• **Data section**:
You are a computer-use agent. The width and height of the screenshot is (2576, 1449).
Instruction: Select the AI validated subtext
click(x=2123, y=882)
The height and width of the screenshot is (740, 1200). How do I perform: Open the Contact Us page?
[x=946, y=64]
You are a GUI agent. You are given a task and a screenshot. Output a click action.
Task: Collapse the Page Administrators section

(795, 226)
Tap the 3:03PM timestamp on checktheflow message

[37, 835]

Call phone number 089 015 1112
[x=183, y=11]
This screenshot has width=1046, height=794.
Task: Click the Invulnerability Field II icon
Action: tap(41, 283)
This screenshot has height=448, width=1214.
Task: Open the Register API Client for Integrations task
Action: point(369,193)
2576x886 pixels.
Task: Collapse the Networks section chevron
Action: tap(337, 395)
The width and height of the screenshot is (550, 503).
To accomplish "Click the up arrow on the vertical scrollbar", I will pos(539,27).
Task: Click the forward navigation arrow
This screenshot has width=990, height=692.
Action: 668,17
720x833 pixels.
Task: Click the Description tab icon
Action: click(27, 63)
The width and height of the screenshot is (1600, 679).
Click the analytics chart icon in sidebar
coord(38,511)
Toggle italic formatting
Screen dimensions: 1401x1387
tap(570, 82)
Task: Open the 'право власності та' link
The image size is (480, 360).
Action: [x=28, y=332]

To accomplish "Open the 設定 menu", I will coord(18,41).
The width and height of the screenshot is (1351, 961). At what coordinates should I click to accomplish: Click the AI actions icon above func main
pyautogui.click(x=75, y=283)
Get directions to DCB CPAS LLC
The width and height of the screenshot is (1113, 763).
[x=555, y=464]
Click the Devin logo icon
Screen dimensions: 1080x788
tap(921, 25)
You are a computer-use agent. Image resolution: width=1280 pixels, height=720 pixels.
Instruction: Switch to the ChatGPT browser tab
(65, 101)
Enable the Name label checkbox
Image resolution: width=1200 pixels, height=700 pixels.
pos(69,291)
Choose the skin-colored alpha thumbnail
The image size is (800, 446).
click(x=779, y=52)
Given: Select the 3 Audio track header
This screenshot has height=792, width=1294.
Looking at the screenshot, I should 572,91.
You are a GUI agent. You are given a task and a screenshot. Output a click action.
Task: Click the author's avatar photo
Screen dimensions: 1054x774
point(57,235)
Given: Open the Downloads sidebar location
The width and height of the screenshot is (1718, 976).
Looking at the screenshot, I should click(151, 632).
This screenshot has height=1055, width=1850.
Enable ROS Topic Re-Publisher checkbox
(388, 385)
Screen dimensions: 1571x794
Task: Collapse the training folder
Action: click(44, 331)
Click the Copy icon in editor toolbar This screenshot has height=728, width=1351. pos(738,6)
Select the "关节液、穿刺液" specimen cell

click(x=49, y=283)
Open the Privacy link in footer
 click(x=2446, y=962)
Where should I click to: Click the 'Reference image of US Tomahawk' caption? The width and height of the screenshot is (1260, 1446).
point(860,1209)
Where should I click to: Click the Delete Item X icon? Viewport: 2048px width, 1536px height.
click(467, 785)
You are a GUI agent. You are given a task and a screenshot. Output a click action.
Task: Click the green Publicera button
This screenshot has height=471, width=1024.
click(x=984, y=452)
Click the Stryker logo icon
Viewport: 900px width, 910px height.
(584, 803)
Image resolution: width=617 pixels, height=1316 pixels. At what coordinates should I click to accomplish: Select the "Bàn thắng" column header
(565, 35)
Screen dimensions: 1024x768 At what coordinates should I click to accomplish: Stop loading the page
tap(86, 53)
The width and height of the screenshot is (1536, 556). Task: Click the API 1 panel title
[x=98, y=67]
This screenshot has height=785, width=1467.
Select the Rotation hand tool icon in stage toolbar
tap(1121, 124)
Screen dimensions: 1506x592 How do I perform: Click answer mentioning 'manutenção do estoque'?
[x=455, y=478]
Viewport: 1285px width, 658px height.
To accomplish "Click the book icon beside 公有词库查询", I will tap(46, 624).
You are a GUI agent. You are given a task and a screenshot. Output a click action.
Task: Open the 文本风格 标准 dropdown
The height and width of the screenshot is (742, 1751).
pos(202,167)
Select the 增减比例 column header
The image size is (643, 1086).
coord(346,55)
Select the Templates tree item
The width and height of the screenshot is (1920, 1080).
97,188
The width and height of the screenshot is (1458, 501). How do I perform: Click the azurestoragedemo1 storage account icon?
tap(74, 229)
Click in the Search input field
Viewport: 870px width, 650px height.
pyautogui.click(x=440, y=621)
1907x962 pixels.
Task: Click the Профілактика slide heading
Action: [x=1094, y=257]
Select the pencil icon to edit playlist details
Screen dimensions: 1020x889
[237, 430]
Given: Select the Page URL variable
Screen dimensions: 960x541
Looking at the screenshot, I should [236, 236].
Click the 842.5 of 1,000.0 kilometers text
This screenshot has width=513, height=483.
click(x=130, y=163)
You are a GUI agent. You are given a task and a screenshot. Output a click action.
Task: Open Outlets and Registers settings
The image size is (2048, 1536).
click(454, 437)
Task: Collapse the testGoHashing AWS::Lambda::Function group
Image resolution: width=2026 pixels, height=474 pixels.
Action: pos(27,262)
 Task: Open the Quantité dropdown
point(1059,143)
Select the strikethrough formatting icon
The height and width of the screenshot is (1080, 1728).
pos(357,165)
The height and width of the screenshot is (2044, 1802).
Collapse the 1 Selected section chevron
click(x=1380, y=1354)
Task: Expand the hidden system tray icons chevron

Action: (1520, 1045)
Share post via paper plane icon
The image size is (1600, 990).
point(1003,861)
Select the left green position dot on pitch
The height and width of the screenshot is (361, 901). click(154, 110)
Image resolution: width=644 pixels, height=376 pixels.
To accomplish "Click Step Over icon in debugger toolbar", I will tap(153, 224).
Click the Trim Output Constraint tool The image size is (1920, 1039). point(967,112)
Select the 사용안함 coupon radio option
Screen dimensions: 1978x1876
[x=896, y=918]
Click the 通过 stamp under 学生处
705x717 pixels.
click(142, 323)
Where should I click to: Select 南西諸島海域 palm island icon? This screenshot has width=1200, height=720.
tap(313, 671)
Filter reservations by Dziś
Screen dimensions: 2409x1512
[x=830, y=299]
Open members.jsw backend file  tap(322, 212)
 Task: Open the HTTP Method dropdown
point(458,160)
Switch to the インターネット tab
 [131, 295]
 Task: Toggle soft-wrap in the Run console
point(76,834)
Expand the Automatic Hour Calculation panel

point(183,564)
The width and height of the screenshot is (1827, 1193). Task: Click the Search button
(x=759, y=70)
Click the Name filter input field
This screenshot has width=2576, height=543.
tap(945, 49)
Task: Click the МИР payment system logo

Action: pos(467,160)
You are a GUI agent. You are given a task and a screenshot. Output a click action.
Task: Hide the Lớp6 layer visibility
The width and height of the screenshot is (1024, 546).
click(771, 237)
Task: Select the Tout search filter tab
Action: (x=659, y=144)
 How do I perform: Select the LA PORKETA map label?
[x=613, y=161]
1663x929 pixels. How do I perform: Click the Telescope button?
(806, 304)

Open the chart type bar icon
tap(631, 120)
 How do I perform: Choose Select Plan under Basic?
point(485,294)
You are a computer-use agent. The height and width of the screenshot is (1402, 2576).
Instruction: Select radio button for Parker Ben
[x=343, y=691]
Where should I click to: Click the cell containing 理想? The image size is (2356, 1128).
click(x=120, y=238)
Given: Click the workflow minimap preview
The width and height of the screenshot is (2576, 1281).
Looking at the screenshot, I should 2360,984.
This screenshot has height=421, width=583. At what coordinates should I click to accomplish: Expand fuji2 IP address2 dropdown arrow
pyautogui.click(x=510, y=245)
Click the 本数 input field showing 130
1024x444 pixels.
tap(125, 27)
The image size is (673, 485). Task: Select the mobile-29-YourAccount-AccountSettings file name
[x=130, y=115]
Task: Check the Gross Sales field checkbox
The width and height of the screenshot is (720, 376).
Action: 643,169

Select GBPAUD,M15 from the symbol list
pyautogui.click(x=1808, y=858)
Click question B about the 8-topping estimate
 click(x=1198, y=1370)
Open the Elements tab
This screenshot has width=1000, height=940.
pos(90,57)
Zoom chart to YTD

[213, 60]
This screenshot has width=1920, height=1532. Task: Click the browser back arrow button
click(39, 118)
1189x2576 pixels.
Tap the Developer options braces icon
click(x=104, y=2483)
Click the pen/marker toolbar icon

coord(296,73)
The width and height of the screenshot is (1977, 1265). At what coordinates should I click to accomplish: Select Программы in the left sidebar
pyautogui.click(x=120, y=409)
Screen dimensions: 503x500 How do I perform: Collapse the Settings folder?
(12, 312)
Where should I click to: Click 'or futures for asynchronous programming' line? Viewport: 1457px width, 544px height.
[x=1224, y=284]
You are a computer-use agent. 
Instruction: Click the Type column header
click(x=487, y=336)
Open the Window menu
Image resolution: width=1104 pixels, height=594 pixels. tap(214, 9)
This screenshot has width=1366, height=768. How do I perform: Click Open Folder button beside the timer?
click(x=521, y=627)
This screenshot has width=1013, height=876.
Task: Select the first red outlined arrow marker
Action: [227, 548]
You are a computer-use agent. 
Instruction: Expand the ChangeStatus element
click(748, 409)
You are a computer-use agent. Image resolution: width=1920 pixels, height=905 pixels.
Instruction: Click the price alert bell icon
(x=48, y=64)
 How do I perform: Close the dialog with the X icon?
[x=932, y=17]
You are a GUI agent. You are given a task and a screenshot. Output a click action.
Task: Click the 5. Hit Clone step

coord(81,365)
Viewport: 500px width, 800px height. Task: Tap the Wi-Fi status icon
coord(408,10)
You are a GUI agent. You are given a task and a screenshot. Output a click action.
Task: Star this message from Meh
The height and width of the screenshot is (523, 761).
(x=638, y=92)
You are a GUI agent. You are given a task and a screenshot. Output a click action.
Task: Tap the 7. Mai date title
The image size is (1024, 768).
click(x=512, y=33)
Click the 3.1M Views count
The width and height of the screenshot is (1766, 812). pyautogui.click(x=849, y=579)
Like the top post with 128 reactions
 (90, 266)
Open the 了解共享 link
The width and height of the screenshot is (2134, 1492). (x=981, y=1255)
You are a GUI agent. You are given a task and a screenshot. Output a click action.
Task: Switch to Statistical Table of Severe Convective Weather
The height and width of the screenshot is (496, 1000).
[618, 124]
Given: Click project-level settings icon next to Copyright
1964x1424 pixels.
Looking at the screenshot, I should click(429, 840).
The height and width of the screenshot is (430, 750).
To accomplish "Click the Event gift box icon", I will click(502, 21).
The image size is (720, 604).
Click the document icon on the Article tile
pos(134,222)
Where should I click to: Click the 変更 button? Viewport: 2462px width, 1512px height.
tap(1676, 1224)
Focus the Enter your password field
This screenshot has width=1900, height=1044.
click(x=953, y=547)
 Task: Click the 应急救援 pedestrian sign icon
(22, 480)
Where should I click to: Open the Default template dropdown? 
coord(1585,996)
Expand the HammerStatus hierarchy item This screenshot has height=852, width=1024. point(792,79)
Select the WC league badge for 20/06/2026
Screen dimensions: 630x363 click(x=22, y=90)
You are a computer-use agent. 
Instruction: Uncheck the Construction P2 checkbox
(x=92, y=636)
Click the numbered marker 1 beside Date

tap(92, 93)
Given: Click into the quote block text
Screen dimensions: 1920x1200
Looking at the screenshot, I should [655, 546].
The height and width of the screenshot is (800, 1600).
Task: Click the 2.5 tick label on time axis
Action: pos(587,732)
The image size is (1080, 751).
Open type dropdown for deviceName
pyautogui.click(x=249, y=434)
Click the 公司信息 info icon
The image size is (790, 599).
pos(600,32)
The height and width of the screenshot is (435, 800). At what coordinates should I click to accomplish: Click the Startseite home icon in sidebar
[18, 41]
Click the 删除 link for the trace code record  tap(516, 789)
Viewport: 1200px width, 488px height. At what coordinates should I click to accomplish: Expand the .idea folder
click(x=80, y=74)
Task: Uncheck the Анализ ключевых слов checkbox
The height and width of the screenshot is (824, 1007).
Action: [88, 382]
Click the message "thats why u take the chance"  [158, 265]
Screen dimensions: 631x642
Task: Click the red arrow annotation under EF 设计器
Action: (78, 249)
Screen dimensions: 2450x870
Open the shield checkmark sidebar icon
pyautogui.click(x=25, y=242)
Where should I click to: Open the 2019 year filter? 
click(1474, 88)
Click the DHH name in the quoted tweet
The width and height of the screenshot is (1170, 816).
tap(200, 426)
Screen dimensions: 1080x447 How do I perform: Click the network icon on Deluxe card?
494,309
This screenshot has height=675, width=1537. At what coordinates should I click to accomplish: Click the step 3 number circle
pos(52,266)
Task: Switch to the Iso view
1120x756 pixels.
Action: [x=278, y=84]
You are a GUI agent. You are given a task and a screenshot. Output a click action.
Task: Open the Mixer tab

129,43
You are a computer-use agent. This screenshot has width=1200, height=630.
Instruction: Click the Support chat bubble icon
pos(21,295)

• **Given task**:
Copy the items starting at the line that contains "Open the Window menu" and ending at the line that contains "click(748, 409)", reproducing them exactly as they appear.

• **Exercise response**:
Open the Window menu
Image resolution: width=1104 pixels, height=594 pixels. tap(214, 9)
This screenshot has width=1366, height=768. How do I perform: Click Open Folder button beside the timer?
click(x=521, y=627)
This screenshot has width=1013, height=876.
Task: Select the first red outlined arrow marker
Action: [227, 548]
You are a computer-use agent. 
Instruction: Expand the ChangeStatus element
click(748, 409)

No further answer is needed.